Check every line of the entries that follow, and copy the ones containing "électrique".

§ SUPPLIED MATERIAL

────────

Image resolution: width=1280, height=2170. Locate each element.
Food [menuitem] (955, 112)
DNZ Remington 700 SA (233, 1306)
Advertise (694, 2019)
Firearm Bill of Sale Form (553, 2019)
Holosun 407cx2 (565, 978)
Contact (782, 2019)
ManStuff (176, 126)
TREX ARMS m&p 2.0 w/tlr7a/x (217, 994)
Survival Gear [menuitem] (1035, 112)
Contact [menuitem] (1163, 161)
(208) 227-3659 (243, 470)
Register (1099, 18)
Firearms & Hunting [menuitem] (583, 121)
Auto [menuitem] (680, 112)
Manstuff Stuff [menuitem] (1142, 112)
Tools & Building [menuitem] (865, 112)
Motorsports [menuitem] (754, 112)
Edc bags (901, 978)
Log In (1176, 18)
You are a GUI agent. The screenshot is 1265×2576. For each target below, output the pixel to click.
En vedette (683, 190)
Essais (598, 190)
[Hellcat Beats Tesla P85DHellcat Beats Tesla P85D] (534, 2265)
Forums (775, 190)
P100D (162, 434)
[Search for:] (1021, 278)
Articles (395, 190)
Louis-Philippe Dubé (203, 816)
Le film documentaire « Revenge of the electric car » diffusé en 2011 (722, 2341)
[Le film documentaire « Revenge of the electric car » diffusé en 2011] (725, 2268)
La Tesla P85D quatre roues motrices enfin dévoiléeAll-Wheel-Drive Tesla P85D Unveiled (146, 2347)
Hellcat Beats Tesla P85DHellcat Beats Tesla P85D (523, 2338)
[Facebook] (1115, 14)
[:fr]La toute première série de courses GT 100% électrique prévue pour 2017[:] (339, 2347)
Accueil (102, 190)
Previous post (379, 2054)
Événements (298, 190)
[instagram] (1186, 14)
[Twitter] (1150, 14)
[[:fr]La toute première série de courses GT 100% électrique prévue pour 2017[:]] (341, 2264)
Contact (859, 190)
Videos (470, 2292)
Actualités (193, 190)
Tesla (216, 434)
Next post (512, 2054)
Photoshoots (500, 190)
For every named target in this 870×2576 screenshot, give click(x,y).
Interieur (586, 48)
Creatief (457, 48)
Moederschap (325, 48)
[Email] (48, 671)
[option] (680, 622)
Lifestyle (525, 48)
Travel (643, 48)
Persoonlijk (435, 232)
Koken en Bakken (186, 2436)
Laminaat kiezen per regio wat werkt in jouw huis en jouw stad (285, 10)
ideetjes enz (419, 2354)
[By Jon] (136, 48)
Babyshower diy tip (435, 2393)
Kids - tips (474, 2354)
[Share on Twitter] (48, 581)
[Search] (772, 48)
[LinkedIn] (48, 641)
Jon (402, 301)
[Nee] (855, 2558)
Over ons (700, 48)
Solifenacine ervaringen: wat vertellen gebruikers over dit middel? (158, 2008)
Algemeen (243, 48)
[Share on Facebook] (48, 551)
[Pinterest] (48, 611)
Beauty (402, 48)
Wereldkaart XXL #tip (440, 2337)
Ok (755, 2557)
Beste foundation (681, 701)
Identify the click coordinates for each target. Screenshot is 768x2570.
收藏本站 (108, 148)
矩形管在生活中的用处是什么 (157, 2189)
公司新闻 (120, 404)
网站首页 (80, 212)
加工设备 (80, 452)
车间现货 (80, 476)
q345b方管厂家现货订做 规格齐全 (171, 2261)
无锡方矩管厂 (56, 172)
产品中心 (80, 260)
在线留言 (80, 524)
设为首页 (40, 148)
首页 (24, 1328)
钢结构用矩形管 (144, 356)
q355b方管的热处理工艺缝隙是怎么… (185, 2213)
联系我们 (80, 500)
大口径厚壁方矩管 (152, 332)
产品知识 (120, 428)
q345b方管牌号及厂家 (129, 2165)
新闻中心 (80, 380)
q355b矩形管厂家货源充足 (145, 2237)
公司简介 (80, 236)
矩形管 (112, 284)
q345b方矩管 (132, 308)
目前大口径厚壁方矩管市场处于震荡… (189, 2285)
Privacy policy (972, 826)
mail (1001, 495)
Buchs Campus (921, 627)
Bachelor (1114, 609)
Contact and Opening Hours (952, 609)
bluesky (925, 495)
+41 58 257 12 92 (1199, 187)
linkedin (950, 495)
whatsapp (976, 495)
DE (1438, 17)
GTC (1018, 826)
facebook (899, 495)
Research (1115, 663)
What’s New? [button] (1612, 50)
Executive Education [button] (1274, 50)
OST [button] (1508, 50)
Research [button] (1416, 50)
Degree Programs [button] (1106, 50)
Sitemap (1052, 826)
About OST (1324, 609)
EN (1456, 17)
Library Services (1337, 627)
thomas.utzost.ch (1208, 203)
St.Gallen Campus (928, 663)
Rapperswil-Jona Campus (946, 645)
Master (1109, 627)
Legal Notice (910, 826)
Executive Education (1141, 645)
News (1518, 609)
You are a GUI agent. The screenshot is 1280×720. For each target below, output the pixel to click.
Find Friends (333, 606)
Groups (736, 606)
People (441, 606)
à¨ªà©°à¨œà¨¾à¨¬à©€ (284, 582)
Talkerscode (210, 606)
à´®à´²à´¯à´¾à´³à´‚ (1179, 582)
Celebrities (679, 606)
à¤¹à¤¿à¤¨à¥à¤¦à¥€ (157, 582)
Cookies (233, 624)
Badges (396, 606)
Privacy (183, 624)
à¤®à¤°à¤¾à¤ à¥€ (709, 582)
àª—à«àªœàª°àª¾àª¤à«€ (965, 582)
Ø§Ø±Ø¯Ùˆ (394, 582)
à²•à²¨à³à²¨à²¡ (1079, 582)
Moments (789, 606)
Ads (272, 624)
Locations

────────

§ WRITTEN SOLUTION
[:fr]La toute première série de courses GT 100% électrique prévue pour 2017[:] (339, 2347)
[[:fr]La toute première série de courses GT 100% électrique prévue pour 2017[:]] (341, 2264)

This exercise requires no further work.